Kaki-kaki juga wajib masuk daftar awal. Bushing, ball joint, tie rod, bearing, shock, per, dan geometri dasar akan menentukan apakah mobil ini layak dibangun lebih jauh. Kalau pondasi ini lemah, upgrade besar justru bisa membuat mobil terasa makin tidak aman.
Baru setelah itu arah mesin, transmisi, gardan, velg, ban, interior, dan detail lainnya bisa dibahas lebih sehat.
Build yang rapi bukan berarti langsung mahal. Build yang rapi dimulai dari urutan prioritas yang benar.
AF Take
Project KE30 adalah cara AF Media membangun identitas dari garasi, bukan dari meja redaksi saja.

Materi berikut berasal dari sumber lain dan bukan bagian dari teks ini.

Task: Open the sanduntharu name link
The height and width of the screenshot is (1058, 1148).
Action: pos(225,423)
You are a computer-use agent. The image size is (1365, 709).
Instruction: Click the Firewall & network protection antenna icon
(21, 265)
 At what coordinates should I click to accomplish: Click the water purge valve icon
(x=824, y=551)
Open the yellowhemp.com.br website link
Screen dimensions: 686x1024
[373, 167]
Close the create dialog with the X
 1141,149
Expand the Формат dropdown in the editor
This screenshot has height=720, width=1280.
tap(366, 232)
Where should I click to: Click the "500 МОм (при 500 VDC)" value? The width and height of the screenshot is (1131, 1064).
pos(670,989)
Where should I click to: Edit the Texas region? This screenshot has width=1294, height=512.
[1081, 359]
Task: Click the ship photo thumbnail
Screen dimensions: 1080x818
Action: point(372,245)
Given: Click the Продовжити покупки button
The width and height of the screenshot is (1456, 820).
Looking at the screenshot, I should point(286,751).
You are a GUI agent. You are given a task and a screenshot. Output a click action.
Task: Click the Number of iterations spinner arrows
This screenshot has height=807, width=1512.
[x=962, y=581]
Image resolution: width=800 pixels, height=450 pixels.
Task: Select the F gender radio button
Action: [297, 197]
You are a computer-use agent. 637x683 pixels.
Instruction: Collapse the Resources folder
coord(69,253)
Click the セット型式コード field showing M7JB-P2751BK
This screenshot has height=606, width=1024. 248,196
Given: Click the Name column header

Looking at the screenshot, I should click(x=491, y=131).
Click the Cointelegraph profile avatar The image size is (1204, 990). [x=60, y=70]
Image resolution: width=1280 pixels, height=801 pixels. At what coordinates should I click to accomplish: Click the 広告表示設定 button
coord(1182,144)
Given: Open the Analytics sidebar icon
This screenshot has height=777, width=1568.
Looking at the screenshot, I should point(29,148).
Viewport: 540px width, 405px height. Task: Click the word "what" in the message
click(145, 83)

Kami ingin membahas otomotif dari proses nyata: ada riset, ada pertimbangan, ada salah hitung, ada revisi, ada part yang ternyata tidak cocok, ada keputusan yang berubah setelah mobil dibongkar. Justru di situlah nilai edukasinya.
Retro sleeper yang baik bukan hanya mengejutkan orang saat pedal gas diinjak. Mobil seperti ini harus tetap masuk akal ketika direm, dibelokkan, diperbaiki, dan dipakai kembali.
Project KE30 akan menjadi ruang untuk menunjukkan bahwa modifikasi bukan sekadar mengikuti tren. Ada ilmu, ada konteks, ada risiko, dan ada alasan di balik setiap keputusan.
Kalau prosesnya dibuka dengan jujur, satu mobil tua bisa menjadi kelas berjalan tentang bagaimana sebuah build seharusnya dipikirkan.